## PAGE EXCERPT
Overview
The STGNN training uses stratified k-fold cross-validation to ensure robust evaluation and prevent overfitting. The default configuration performs 5-fold cross-validation with stratified splitting at the subject level.
Stratification Strategy
Subject-Level Splitting
Cross-validation splits are performed at the subject level, not the visit level (main.py:117-169):
def get_kfold_splits(dataset, num_folds=5, seed=42):
# Extract one label per subject
subject_labels = {}
for subj_id, graphs in dataset.subject_graph_dict.items():
if graphs and hasattr(graphs[0], 'y'):
subject_labels[subj_id] = graphs[0].y.item()
subjects = list(subject_labels.keys())
labels = [subject_labels[s] for s in subjects]
# Stratified k-fold on subjects
skf = StratifiedKFold(n_splits=num_folds, shuffle=True, random_state=seed)
Why Subject-Level?
- Prevents data leakage (visits from same subject in train and test)
- Reflects real-world deployment (predicting for new patients)
- More conservative performance estimates
Stratification
Stratification ensures balanced class distribution across folds:
for fold_idx, (train_val_idx, test_idx) in enumerate(skf.split(subjects, labels)):
train_val_subjects = [subjects[i] for i in train_val_idx]
test_subjects = [subjects[i] for i in test_idx]
Class Balance:
- Each fold maintains approximately the same ratio of stable vs. converter subjects
- Prevents folds with all/no converters
- Critical for imbalanced datasets
Split Configuration
Three-Way Split
Each fold is divided into train, validation, and test sets (main.py:134-139):
# 80% train+val, 20% test (from stratified k-fold)

## REQUIRED ACTION A
According to the page on STGNN cross-validation, at what level are the cross-validation splits performed?
## REQUIRED ACTION B
Continue the page on STGNN cross-validation from its last line.
The records have no connection to the page on STGNN cross-validation.

## EXERCISE DATA
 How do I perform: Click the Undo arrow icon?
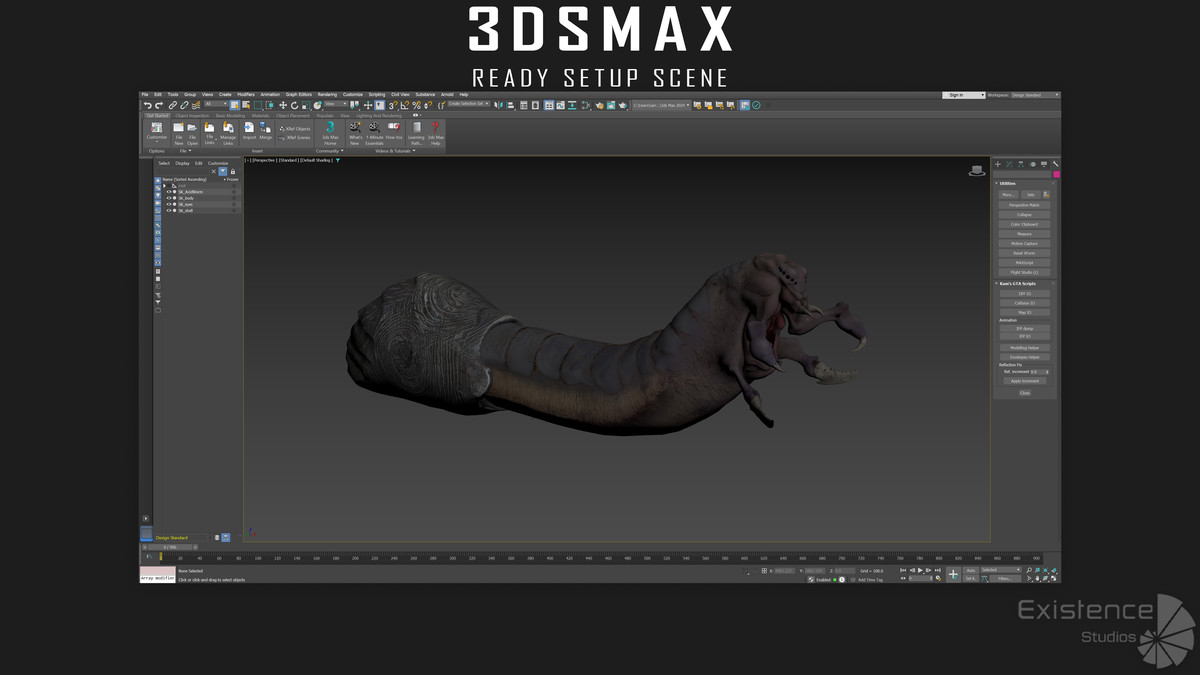click(x=148, y=105)
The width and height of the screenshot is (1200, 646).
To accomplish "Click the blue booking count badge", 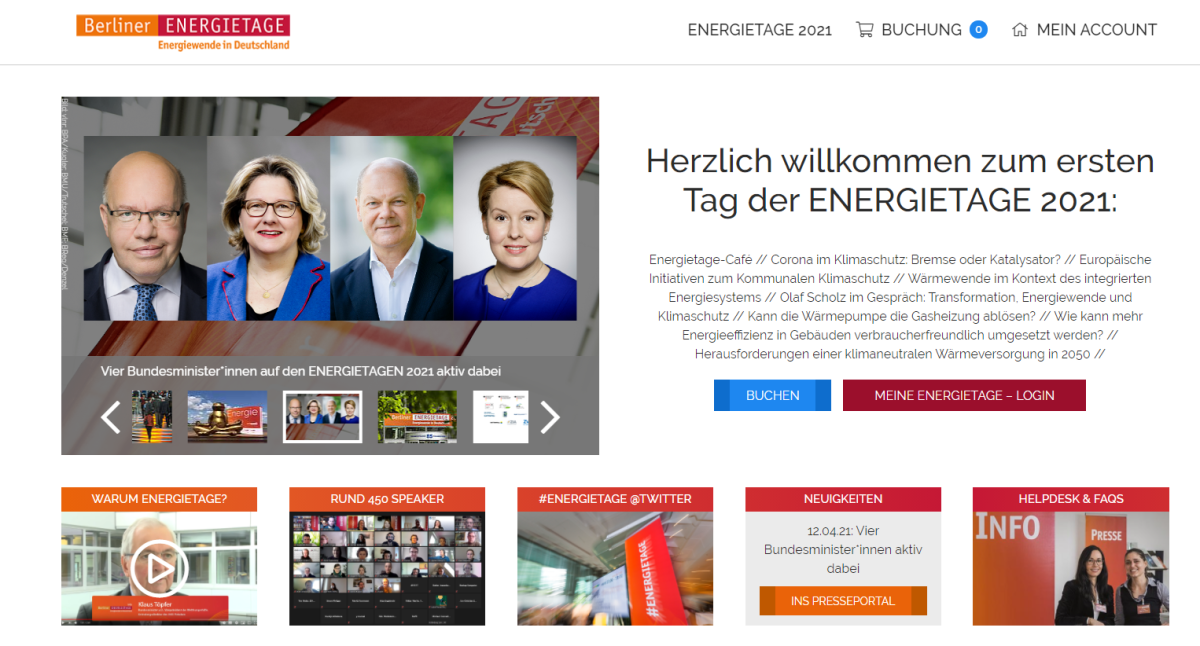I will 979,30.
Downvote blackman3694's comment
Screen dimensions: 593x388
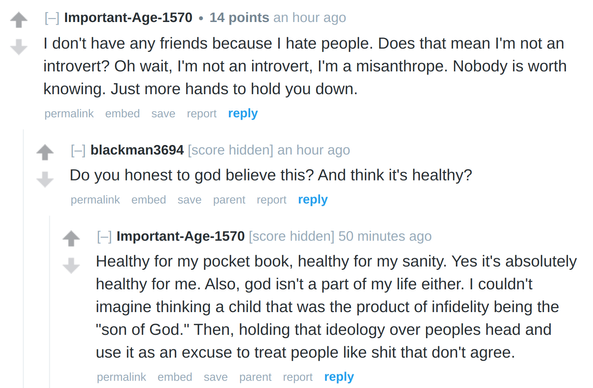tap(45, 179)
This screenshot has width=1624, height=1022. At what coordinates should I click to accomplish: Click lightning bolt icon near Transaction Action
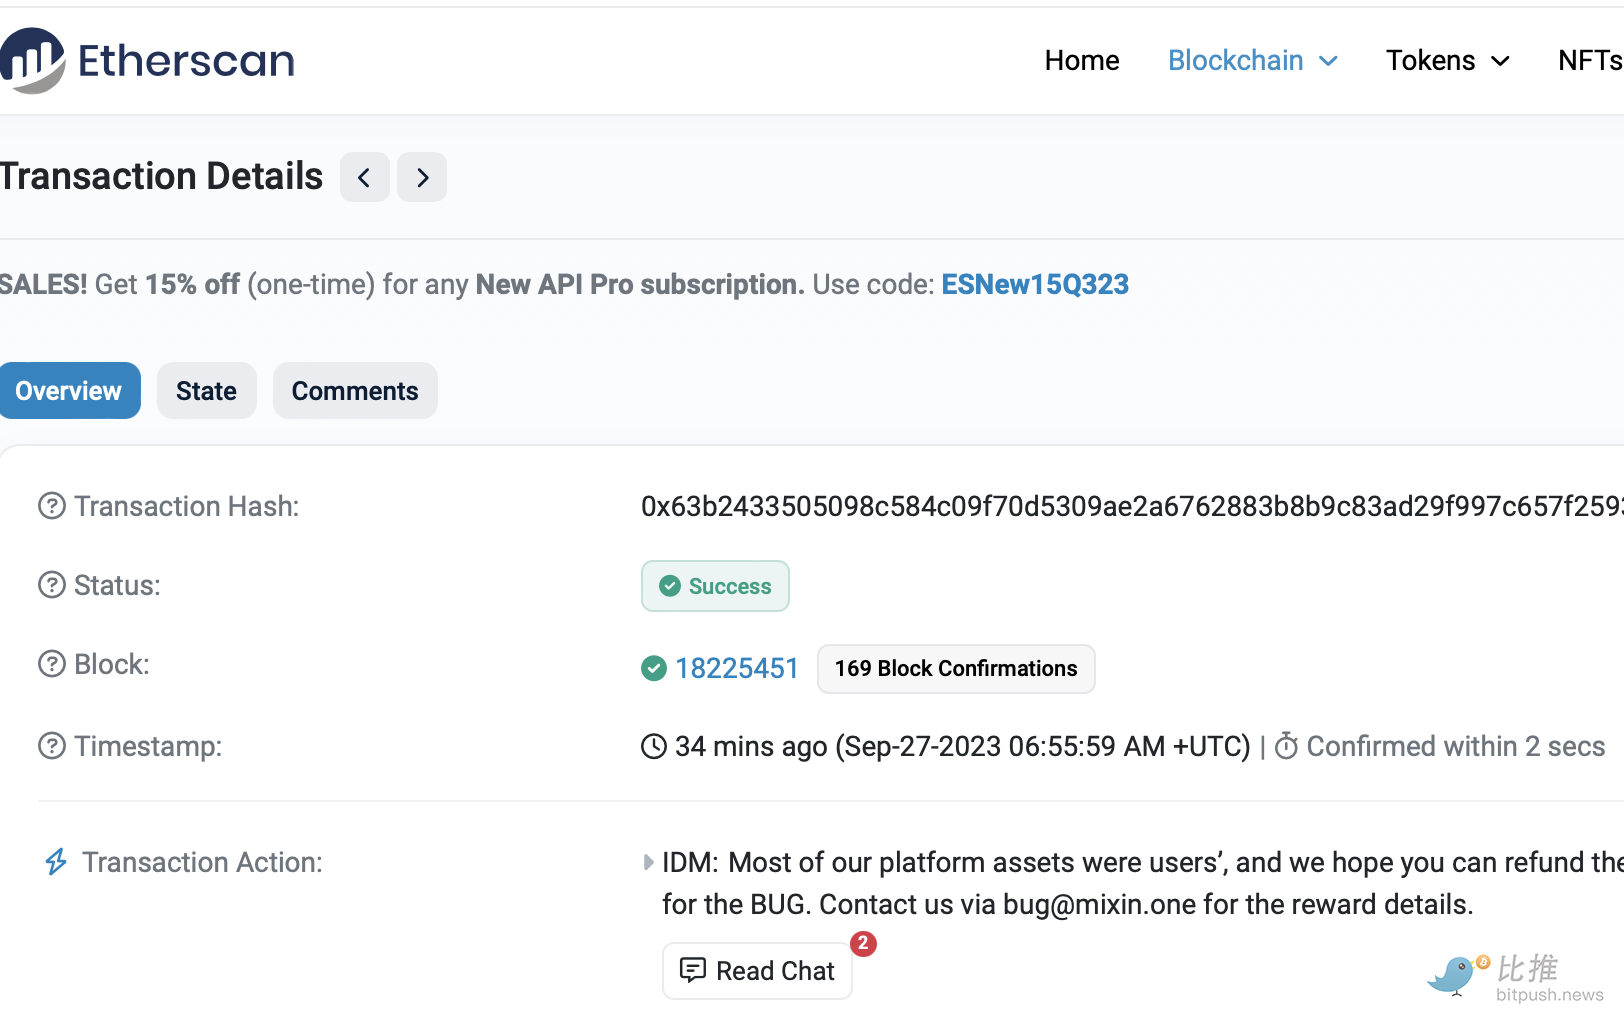(56, 862)
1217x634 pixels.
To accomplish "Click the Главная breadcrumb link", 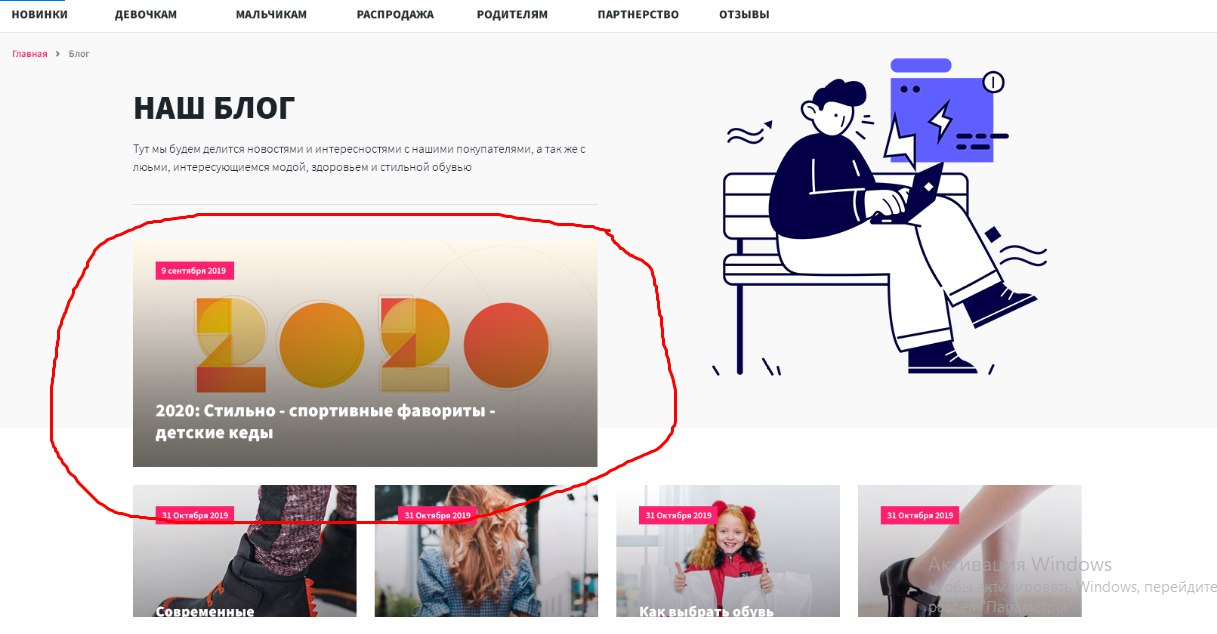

## ANSWER SPACE A
At the subject level, not the visit level.

## ANSWER SPACE B
train_val_subjects, test_subjects = skf.split(...)
# Further split train+val into 80% train, 20% val
train_idx, val_idx = train_test_split(
np.arange(len(train_val_subjects)),
test_size=0.2,
random_state=seed + fold_idx,
stratify=train_val_labels
)
Final Ratios (for 5-fold CV):
- Train: 64% of total subjects
- Validation: 16% of total subjects
- Test: 20% of total subjects
Example (100 subjects):
- Fold 1: 64 train, 16 val, 20 test
- Fold 2: 64 train, 16 val, 20 test
- …
- Fold 5: 64 train, 16 val, 20 test
Visit Index Mapping
After subject-level splits, map subjects back to visit indices (main.py:144-154):
def get_visit_indices(subj_list):
indices = []
subj_set = set(subj_list)
for i, data in enumerate(dataset):
sid = getattr(data, 'subj_id', None)
if sid is None:
continue
base_subject_id = sid.split('_run')[0] if '_run' in sid else sid
if base_subject_id in subj_set:
indices.append(i)
return indices
tr_index = get_visit_indices(train_subjects)
val_index = get_visit_indices(val_subjects)
te_index = get_visit_indices(test_subjects)
Result: Each split contains ALL visits for subjects in that split.
Fold Configuration
Number of Folds
Configurable via --num_folds argument:
# 5-fold cross-validation (default)
python main.py --num_folds 5
# 10-fold cross-validation (more conservative)
python main.py --num_folds 10
# Single train/val/test split
python main.py --num_folds 1
--num_folds 1 performs a single 64/16/20 train/val/test split. Useful for faster experimentation or when you have abundant data.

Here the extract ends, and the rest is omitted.